### [DIRECTIONS]
In the blog comments, copy the passage from "Can’t comment on" up to and including "for any reason.", substituting "burrow" for "den".

### [EXTRACT PROVIDED]


  5. I’d love to know the physics causing those water wings in the first photo, as well as the smoke formation from the fire.
    Unfortunate that we have to consider climate change as a variable when seeing a marmot in January. At least we’re making the planet more hospitable for mosquitoes and mountain pine beetles.

  6. Several years ago, maybe 7 years, our groundhogs started emerging early in southern Wisconsin. They were moving around a bit to find grass that was still green.

  7. Ron – your Bird/Water studies of the last few posts are magnificent. This one is just spectacular! The close crop on the duck is nice for the details (those weird orange feet and the translucency of the feathers on the right wing), but what a story you tell with the unconventional crop! To these eyes, the photo more than “works pretty well”.

  8. I like both views of the Goldeneye, but am partial to the landscape view which shows more of the splashing water.

    Can’t comment on why the marmot is out and about since I’ve never even seen one. As a specialist in hibernation (my own), I do wonder why one would emerge from a nice warm den in winter for any reason.

  9. How I love the Goldeneye getting the hell out of Dodge. And much prefer your unconventional crop, with its bigger picture.
    I feel for the marmot. It was shortly before two when I first got up this morning. I determinedly went back to bed, and it is now just after four.
    I am very glad that the fire was contained. Fires scare me (more) witless.

  10. Check your air pollution control district office about the fire.

  11. Ron. Great shot on the Goldeneye getting off the water in a hurry. There a quick explosive bird on takeoff. As far as the marmot emerging from there den I remember observing marmots in late January sunning themselves above Shoshone Falls on the Snake River sitting on a snow bank. We have marmots at my place of work and I observe male marmots emerging around Valentines Day when they are starting to seek females for the upcoming breeding season. They breed in the den and pups emerge in early to mid April. With the unseasonably hot weather we had in June of last year with nothing to forage on the marmots went in to the den in July. Some of the marmots will die in the den if they didn’t store enough fat for hibernation and will abort the pups from lack of energy stores for gestation. They went to ground 4 to 6 weeks earlier than in a normal year. They could use an early spring cor recovery.

  12. Great job of holding the whites on the bird!

    If your area has had a string of days in the high 50s and even low 60s we’ve experienced in Denver, it may be like an alarm clock ringing. The hunger theory also seems possible to have merit.

  13. Everett F Sanborn

    Love it. Great photos. Remarkable how fast ducks can move over water like this. I was walking along one of our lakes a few days ago and suddenly all couple hundred of the various ducks took off together. I knew it wasn’t due to me so looked around and sure enough it was caused by a pair of eagles soaring low over the lake.
    Very strange behavior by the marmot that should be waiting for April to be out, but he’s out even before February on a very cold morning. But as you say, these are strange times for all of us and maybe nature as well. The question is – will we ever see normalcy again?

  14. Beautiful take off shot! The splashing water in the horizontal crop REALLY adds to the photo IMO. 🙂 Doesn’t sound good with the Marmot coming out so early with limited grub available. Know the prairie dogs here go down early but come out again fairly early also.

    • Thanks, Judy. These marmots are omnivores so they’re not strictly limited to green vegetation but this time of year they wouldn’t find much to eat topside of any kind.

  15. Great Goldeneye shot!

    Do you know if marmots don’t have enough fat to keep them through hibernation whether that is reason enough to wake up early?

    • Dick, I don’t know for sure but that seems like a possibility,

    • Its the males typically that stir early. They are just streching there legs. They will go back into torpor to catch some more zzz and stir every 2 or 3 weeks. In full torpor there heart rate will drop to 6 to 8 beats a minute and body temp down to °35 to °45.

### [DATA EXCERPTS]
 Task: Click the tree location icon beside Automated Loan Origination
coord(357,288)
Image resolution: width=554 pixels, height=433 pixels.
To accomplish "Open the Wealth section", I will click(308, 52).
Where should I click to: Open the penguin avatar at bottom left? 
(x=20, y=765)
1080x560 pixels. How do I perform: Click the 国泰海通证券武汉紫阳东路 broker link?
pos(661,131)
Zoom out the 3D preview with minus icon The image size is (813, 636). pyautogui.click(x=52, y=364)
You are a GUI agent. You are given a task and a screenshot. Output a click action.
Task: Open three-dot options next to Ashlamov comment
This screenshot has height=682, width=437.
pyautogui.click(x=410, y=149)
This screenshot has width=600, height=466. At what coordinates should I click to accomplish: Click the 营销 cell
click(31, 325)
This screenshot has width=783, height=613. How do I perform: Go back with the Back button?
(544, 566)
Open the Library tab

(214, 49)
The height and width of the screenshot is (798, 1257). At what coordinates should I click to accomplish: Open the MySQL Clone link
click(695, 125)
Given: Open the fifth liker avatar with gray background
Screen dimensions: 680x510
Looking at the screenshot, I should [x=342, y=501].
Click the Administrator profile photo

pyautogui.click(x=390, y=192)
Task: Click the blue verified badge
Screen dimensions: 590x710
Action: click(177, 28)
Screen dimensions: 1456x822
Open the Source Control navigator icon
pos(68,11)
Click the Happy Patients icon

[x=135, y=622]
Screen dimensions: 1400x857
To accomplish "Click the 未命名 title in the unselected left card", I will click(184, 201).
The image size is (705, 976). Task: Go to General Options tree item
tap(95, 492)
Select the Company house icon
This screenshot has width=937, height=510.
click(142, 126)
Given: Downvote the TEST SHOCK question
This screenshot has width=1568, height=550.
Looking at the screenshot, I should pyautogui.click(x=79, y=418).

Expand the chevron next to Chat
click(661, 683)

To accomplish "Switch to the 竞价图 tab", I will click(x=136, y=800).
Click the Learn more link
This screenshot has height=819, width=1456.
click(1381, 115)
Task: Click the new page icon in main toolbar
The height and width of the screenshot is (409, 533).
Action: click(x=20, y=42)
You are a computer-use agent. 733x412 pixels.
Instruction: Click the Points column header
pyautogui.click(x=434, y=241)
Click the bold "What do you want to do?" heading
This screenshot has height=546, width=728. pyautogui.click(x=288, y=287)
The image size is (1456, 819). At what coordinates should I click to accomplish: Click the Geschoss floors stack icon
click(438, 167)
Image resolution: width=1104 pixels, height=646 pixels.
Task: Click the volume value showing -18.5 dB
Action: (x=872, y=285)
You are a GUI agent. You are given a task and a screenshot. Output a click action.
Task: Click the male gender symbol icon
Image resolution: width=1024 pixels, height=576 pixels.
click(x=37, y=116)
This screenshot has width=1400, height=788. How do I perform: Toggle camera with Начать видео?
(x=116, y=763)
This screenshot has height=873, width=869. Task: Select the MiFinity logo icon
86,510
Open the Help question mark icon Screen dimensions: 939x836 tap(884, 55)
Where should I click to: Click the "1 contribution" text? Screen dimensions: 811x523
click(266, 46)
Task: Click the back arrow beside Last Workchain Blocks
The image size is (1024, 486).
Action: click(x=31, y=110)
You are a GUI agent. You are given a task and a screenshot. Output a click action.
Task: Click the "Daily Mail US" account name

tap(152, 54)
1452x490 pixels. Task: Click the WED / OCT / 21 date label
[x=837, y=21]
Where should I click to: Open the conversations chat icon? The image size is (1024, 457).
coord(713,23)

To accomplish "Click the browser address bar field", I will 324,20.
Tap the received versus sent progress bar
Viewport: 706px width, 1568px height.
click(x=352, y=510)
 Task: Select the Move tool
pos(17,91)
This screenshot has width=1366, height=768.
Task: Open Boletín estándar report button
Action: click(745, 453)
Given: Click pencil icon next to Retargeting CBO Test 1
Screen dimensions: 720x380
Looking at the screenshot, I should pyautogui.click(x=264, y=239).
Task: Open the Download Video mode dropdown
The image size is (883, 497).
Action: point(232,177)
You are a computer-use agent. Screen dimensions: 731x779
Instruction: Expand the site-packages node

### [EXPECTED ANSWER]
Can’t comment on why the marmot is out and about since I’ve never even seen one. As a specialist in hibernation (my own), I do wonder why one would emerge from a nice warm burrow in winter for any reason.